Brillantes distributions

Car ce sont bien les danseurs qui font de ce Don Quichotte une vraie réussite. Je n’en cite ici que quelques noms, choisies dans les deux distributions que j’ai pu voir. Nicolas Rombaut, comme Amaury Barreras Lespinet, incarnent à tour de rôle et avec un égal bonheur un Sancho Panza qui s’éloigne de la caricature pour toucher au burlesque et à la farce. Jackson Carroll endossait chaque soir l’armure de Don Quichotte, menton levé vers des hauteurs inaccessibles et tête perdue de confusion. L’Esteban de Philippe Solano explose de brio et d’élévation, Scilla Cattafesta assumant la sensualité appuyée de Mercedes, tout comme Lauren Kennedy, danseuse d’une grande polyvalence capable d’incarner également une irréelle reine des Naïades. Dans le rôle phare de Kitri, Natalia de Froberville exploite ses exceptionnelles capacités techniques et sa formation à l’école russe trouve à s’exprimer dans les nombreux numéros virtuoses qui émaillent le ballet.

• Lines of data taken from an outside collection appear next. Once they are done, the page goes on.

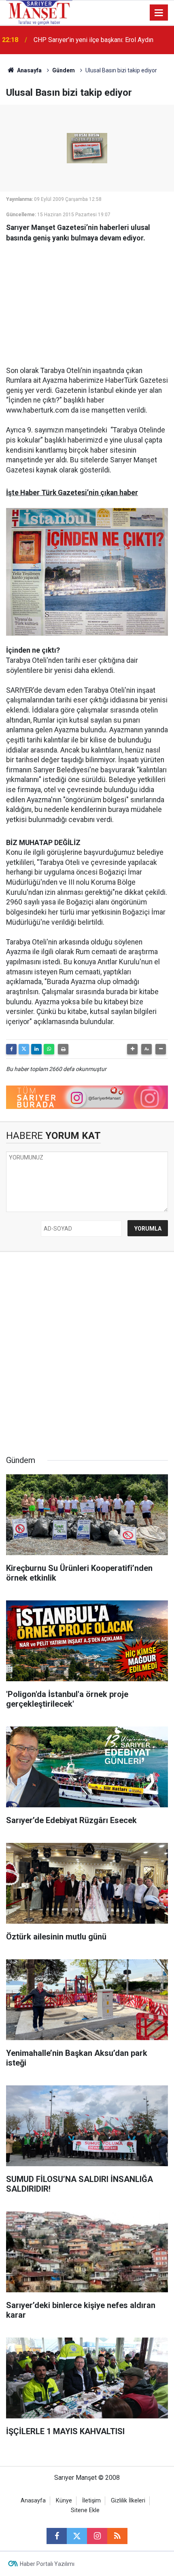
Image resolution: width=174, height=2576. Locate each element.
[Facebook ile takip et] (57, 2536)
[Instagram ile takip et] (97, 2536)
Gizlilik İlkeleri (128, 2500)
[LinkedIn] (36, 1049)
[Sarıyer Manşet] (39, 12)
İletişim (91, 2500)
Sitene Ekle (85, 2510)
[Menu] (159, 13)
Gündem (63, 70)
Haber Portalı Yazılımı (47, 2564)
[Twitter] (24, 1049)
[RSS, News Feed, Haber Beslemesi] (117, 2536)
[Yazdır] (63, 1049)
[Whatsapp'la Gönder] (49, 1049)
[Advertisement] (87, 300)
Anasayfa (29, 70)
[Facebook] (11, 1049)
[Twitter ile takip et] (77, 2536)
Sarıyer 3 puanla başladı (67, 40)
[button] (132, 1049)
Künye (64, 2500)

De son côté Maria Gutierrez s’est saisi, une fois encore avec intelligence, de son personnage pour lui apporter un quelque chose en plus. Tant techniquement que dramatiquement elles joue avec les attendus du rôle de Kitri, introduisant dans sa prestation une sorte de regard amusé sur ce qu’elle est en train d’accomplir. Une sorte de second degré de l’interprète au moment même où cette danseuse, soliste au Capitole depuis plus de quinze ans, faisait, dans un rôle qu’elle a choisi, ses adieux à la scène.